start Dataset excerpts
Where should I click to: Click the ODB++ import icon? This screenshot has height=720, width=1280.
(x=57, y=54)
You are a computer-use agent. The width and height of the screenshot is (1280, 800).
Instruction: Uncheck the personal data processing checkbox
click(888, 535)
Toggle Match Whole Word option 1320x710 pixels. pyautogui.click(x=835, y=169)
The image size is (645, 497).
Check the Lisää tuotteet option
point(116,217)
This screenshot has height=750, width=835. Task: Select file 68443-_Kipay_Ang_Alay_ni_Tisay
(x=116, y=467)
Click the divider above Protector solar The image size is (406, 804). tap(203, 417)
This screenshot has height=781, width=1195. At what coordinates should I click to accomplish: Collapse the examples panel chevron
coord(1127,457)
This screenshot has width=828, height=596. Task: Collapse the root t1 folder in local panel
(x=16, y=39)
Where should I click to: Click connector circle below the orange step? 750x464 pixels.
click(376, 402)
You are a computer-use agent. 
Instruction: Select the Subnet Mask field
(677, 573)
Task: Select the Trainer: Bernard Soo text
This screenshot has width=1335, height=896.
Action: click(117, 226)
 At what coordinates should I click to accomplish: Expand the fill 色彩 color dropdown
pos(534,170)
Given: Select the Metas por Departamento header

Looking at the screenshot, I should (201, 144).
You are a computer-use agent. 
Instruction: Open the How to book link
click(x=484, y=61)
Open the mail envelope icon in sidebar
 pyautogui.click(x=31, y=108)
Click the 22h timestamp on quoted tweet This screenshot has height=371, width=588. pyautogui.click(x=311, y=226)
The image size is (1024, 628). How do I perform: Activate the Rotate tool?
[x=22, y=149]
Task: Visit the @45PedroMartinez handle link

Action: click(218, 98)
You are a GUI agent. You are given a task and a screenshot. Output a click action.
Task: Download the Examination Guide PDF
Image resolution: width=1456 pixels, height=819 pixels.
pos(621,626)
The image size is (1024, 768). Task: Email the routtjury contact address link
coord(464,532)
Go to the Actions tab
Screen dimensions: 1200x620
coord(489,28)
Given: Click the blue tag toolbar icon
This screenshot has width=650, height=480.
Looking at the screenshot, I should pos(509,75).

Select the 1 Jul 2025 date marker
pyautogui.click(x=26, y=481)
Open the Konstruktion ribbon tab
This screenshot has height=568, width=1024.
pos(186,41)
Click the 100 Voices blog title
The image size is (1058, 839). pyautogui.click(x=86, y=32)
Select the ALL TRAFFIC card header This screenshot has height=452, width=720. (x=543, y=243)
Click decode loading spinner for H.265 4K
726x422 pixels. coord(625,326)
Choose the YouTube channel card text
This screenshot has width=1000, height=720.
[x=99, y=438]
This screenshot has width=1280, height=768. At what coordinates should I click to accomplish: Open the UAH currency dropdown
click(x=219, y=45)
end Dataset excerpts
[Exercise task] Pull out every line of the data above that contains the word "icon", and copy each one in full.

[Task answer]
Where should I click to: Click the ODB++ import icon? This screenshot has height=720, width=1280.
Open the mail envelope icon in sidebar
Given: Click the blue tag toolbar icon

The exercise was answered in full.